[Exercise set]
A: In the Raspberry Pi 5 assistant text, which speech-to-text engine handles voice interaction?
B: Condense the paragraph of the Raspberry Pi 5 assistant text beginning "The system is built around a hardware-centric design" into a short bulleted list that keeps its main facts.

[Excerpted text]
- - -
Multi-Modal AI Assistant on Raspberry Pi 5

A fully offline, edge AI assistant for the Raspberry Pi 5 integrating local LLM (Gemma 3), YOLOv8 object detection, and RAG-based memory. It features a hardware interface with an OLED display, physical buttons for control, and voice interaction via Vosk STT and espeak TTS.

Multi-Modal AI Assistant on Raspberry Pi 5

The Multi-Modal AI Assistant is a sophisticated edge computing project that transforms the Raspberry Pi 5 into a fully autonomous, offline intelligent agent. By integrating local Large Language Models (LLMs), computer vision, and voice processing, the system provides a private and responsive AI experience without relying on external cloud APIs or internet connectivity.

The system is built around a hardware-centric design, utilizing the Raspberry Pi 5’s increased processing power to handle demanding AI workloads. Interaction is handled through a physical interface consisting of an SSD1306 OLED display and three GPIO-connected push buttons, allowing for a tactile user experience that bypasses the need for a traditional terminal or keyboard.
- - -
[Material shown]
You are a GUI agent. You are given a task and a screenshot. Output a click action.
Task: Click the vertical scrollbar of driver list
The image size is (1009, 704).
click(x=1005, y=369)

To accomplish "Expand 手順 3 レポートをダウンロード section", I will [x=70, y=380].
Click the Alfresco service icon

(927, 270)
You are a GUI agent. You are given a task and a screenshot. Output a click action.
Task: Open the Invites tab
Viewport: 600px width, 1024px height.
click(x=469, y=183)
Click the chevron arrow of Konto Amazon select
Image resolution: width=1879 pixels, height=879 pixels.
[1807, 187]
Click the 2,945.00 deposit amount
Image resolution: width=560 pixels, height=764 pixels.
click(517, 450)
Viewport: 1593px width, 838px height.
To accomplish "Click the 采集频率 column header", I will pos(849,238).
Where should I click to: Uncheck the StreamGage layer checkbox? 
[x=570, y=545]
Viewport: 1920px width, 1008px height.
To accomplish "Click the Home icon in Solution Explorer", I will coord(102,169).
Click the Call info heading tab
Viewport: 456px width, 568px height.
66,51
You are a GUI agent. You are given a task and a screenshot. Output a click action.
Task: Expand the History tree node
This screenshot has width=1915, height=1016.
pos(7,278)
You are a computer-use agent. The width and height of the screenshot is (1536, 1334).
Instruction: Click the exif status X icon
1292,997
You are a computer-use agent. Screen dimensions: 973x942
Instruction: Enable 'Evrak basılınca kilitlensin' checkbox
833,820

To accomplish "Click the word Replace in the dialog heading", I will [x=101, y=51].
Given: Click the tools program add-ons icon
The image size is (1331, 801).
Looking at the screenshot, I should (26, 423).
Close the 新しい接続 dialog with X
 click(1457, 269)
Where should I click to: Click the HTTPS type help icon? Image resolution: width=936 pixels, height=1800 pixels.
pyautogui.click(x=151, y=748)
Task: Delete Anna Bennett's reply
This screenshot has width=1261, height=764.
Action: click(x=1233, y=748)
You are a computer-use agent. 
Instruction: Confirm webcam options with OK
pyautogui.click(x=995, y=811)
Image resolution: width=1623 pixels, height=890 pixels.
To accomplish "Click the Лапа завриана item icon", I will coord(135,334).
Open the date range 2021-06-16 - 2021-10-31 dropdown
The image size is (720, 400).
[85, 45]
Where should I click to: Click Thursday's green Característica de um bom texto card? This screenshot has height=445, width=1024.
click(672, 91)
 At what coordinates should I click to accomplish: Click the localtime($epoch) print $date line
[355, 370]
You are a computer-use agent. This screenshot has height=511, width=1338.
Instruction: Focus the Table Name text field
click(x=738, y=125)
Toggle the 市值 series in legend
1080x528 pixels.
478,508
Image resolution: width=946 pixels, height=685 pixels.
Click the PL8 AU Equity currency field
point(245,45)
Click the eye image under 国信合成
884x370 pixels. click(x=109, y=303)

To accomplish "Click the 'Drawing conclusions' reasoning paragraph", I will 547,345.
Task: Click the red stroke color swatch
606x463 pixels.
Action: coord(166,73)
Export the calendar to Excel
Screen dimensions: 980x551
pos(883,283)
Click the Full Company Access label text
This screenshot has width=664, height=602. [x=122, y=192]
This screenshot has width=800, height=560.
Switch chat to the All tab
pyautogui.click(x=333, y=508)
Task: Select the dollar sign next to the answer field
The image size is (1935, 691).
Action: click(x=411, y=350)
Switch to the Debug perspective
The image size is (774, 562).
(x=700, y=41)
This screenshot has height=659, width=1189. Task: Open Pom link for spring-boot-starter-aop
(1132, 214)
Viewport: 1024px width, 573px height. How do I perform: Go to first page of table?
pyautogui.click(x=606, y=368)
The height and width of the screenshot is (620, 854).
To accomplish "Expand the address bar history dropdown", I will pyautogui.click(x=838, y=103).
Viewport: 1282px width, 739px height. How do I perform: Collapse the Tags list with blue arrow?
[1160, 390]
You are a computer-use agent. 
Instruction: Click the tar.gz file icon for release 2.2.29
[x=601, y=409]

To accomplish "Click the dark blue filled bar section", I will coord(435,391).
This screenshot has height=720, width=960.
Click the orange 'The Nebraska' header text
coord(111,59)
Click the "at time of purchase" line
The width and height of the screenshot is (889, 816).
- - -
[Answers by item number]
A: Vosk

B:
- The design is hardware-centric and uses the Raspberry Pi 5's increased processing power for demanding AI workloads.
- A physical interface handles interaction: an SSD1306 OLED display and three GPIO-connected push buttons.
- This tactile setup removes the need for a traditional terminal or keyboard.